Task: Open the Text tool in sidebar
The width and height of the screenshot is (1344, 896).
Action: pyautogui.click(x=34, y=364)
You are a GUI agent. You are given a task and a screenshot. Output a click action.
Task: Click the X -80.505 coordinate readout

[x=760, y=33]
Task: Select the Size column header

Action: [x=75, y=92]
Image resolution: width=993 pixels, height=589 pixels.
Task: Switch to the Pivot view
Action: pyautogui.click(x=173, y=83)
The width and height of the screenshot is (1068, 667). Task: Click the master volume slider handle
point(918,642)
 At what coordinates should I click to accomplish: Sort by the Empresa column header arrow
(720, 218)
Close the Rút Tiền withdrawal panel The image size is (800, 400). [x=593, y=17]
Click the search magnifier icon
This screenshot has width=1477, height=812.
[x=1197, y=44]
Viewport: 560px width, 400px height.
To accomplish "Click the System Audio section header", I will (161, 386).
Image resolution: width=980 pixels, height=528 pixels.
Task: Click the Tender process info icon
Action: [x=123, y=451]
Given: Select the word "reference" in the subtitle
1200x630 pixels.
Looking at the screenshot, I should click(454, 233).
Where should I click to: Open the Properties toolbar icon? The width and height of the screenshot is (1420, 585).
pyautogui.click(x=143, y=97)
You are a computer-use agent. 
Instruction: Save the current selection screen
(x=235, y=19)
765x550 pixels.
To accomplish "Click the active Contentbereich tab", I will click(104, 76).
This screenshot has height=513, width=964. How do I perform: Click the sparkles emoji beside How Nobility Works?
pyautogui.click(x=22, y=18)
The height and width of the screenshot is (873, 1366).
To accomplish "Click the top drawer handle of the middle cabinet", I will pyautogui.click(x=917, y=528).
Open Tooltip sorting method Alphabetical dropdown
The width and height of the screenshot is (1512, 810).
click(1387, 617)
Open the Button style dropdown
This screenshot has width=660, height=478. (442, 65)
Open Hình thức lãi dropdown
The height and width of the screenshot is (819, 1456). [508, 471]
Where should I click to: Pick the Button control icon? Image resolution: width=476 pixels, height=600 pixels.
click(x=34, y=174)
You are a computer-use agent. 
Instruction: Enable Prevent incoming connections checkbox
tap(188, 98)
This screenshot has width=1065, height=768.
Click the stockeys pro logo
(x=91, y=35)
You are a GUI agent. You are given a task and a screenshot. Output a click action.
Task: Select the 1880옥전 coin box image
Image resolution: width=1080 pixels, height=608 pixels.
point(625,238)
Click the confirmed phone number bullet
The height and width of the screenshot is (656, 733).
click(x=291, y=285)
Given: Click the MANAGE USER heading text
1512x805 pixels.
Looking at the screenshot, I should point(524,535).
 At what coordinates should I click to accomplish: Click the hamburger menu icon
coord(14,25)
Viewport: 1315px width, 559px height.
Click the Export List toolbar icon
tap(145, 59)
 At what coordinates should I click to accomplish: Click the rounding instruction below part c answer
※ ※ ※
= TASK ITEM =
Reproduce the whole of the material exactly as shown.

= FINISHED EXERCISE =
Task: Open the Text tool in sidebar
The width and height of the screenshot is (1344, 896).
Action: pyautogui.click(x=34, y=364)
You are a GUI agent. You are given a task and a screenshot. Output a click action.
Task: Click the X -80.505 coordinate readout

[x=760, y=33]
Task: Select the Size column header

Action: [x=75, y=92]
Image resolution: width=993 pixels, height=589 pixels.
Task: Switch to the Pivot view
Action: pyautogui.click(x=173, y=83)
The width and height of the screenshot is (1068, 667). Task: Click the master volume slider handle
point(918,642)
 At what coordinates should I click to accomplish: Sort by the Empresa column header arrow
(720, 218)
Close the Rút Tiền withdrawal panel The image size is (800, 400). [x=593, y=17]
Click the search magnifier icon
This screenshot has width=1477, height=812.
[x=1197, y=44]
Viewport: 560px width, 400px height.
To accomplish "Click the System Audio section header", I will (161, 386).
Image resolution: width=980 pixels, height=528 pixels.
Task: Click the Tender process info icon
Action: [x=123, y=451]
Given: Select the word "reference" in the subtitle
1200x630 pixels.
Looking at the screenshot, I should click(454, 233).
Where should I click to: Open the Properties toolbar icon? The width and height of the screenshot is (1420, 585).
pyautogui.click(x=143, y=97)
You are a computer-use agent. 
Instruction: Save the current selection screen
(x=235, y=19)
765x550 pixels.
To accomplish "Click the active Contentbereich tab", I will click(104, 76).
This screenshot has height=513, width=964. How do I perform: Click the sparkles emoji beside How Nobility Works?
pyautogui.click(x=22, y=18)
The height and width of the screenshot is (873, 1366).
To accomplish "Click the top drawer handle of the middle cabinet", I will pyautogui.click(x=917, y=528).
Open Tooltip sorting method Alphabetical dropdown
The width and height of the screenshot is (1512, 810).
click(1387, 617)
Open the Button style dropdown
This screenshot has width=660, height=478. (442, 65)
Open Hình thức lãi dropdown
The height and width of the screenshot is (819, 1456). [508, 471]
Where should I click to: Pick the Button control icon? Image resolution: width=476 pixels, height=600 pixels.
click(x=34, y=174)
You are a computer-use agent. 
Instruction: Enable Prevent incoming connections checkbox
tap(188, 98)
This screenshot has width=1065, height=768.
Click the stockeys pro logo
(x=91, y=35)
You are a GUI agent. You are given a task and a screenshot. Output a click action.
Task: Select the 1880옥전 coin box image
Image resolution: width=1080 pixels, height=608 pixels.
point(625,238)
Click the confirmed phone number bullet
The height and width of the screenshot is (656, 733).
click(x=291, y=285)
Given: Click the MANAGE USER heading text
1512x805 pixels.
Looking at the screenshot, I should point(524,535).
 At what coordinates should I click to accomplish: Click the hamburger menu icon
coord(14,25)
Viewport: 1315px width, 559px height.
Click the Export List toolbar icon
tap(145, 59)
 At what coordinates should I click to accomplish: Click the rounding instruction below part c answer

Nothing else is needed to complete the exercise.